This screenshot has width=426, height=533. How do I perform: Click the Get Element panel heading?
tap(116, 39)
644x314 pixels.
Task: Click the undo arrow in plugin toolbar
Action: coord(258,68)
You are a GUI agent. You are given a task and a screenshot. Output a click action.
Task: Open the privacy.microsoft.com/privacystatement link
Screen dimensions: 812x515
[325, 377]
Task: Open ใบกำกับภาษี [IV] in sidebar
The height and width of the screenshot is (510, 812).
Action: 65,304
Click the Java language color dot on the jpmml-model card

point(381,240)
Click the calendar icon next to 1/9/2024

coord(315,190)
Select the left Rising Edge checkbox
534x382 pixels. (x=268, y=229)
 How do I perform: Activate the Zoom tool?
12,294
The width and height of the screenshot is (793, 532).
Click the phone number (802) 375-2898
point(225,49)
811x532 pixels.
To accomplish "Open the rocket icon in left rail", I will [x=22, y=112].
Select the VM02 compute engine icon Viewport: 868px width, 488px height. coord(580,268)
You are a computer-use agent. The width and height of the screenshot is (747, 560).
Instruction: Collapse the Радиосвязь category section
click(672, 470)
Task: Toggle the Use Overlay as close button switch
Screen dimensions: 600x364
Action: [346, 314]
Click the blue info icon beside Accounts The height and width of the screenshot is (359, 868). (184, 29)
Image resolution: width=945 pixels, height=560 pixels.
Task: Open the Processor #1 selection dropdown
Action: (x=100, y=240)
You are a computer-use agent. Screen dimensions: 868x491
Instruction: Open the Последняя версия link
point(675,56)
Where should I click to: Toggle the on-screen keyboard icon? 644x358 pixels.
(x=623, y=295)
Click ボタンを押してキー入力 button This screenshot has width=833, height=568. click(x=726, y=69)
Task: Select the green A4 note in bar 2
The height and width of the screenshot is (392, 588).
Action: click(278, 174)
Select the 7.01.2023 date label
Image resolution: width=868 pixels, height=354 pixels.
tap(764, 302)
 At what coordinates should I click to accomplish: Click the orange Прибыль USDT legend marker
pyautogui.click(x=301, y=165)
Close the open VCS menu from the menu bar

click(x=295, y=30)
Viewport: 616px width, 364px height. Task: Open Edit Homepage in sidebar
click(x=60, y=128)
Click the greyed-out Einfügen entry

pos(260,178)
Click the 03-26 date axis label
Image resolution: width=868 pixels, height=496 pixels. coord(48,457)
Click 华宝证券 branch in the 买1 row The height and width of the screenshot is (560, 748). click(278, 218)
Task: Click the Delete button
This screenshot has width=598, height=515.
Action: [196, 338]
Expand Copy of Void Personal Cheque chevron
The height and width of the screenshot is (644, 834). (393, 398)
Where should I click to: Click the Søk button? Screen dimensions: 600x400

» **About this exercise**
Your task is to copy each line of the entries that includes the word "button".

» **Answer to this exercise**
Task: Toggle the Use Overlay as close button switch
Click ボタンを押してキー入力 button This screenshot has width=833, height=568. click(x=726, y=69)
Task: Click the Delete button
Where should I click to: Click the Søk button? Screen dimensions: 600x400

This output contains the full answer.